Data Tip #5: "Make Inferences and Question Your Data's Story"
"Make data observations. Then generate possible explanations that inform next steps to finding the best teaching and learning solutions." (Love, Nancy et al., The Data Coach’s Guide to Improving Learning for All Students, 2008)
Before generating solutions, be certain that you fully understand the problem. As a data team, take the time to verify what learning problems are revealed in your data—and why—before suggesting solutions. After making observations about the data and listing details about what you see in it, draw inferences about why these observations are revealed. Ask yourselves, “Why are we seeing this result?” and/or “What else do we need to know to be sure of this observation?” Making inferences and asking questions before finding solutions is a classic example of the 'go slow to go fast' strategy. It gets you on track for making sure the problem you are solving is one you actually have!
Infer/Question is the fourth stage in a collaborative four-phase dialogue process* that guides deep discussion toward deriving accurate meaning from your students’ learning data. (See more information about Step 1: Predict , Step 2: Go Visual, and Step 3: Make Observations.)
The following action steps will help you and your data team share inferences about the story your data are telling. These inferences will inform important next steps toward pinpointing a valid student learning problem and its true cause.
- After capturing observations about your data, make inferences and question your data’s story. Begin to generate possible explanations for what you observe by considering these questions:
--What inferences and explanations can we draw about our observations?
--What questions do we need to consider?
--What tentative conclusions might we draw?
--What additional data might we explore to verify our explanations?
Begin your inferences with phrases such as: “I wonder if…, Might this situation exist because…, I would like to know if…, We really should explore…, A question I have is…”
Inference statements link back to the observations you made about your data, and might look like the following:
“We really should explore whether district scores improved more than our school scores because some schools are on a year-round schedule.”

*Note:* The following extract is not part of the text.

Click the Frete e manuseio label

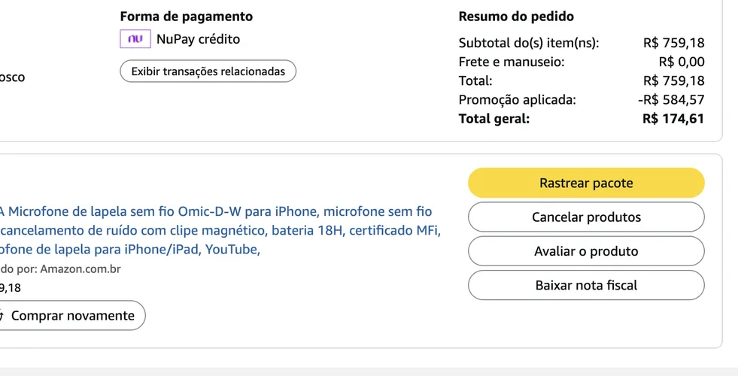click(511, 62)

“I wonder if mathematical reasoning is not emphasized enough in our curriculum.”
“I’m surprised that our regular education and special education students had the same difficulty with the vocabulary used in this open response science question.”
“Our observations of disaggregate data indicate a high mobility rate. Do we have programs for kids who come to our school in the middle of the year to help them catch up?”

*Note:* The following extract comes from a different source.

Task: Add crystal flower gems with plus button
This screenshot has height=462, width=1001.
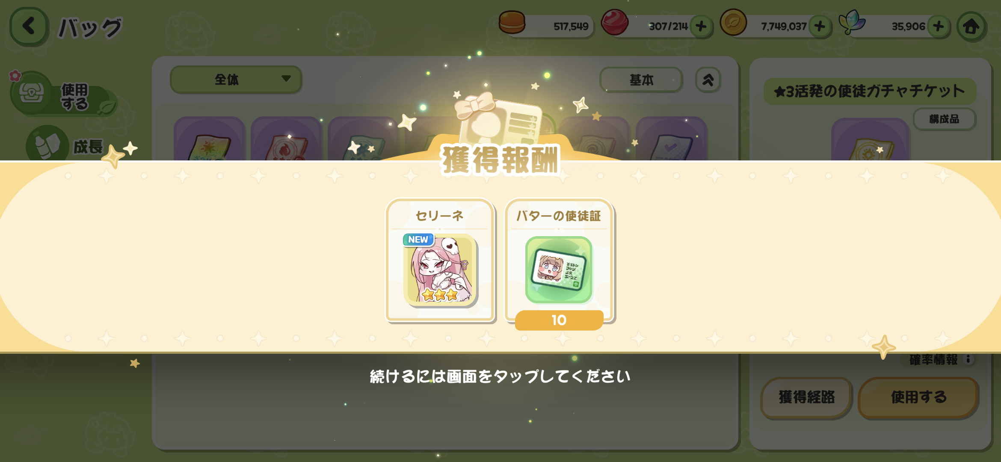Action: [938, 27]
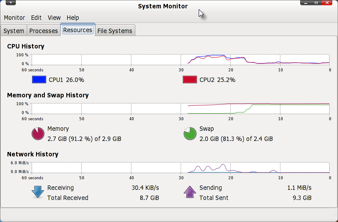Maximize the System Monitor window

coord(316,3)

- Next, work to find the answers to your questions or to confirm your inferences by identifying additional data and indicators you can collect. For example, drill down and look at disaggregate, strand, or item data. Or consider analyzing common grade-level assessments, student work, or even survey data. Does the new data confirm your inferences? Does it change your thinking?
- Lastly, as your team completes the four-phase dialogue process for analyzing data, consider these three questions to help you define next steps:
--What are the implications of what we just learned?
--What actions do we need to take next?
--Who needs to know?
Now that your data team has clarified inferences about your data, you can focus on using this information to pinpoint very specific student learning problems and generating solutions that can truly impact your students’ achievement.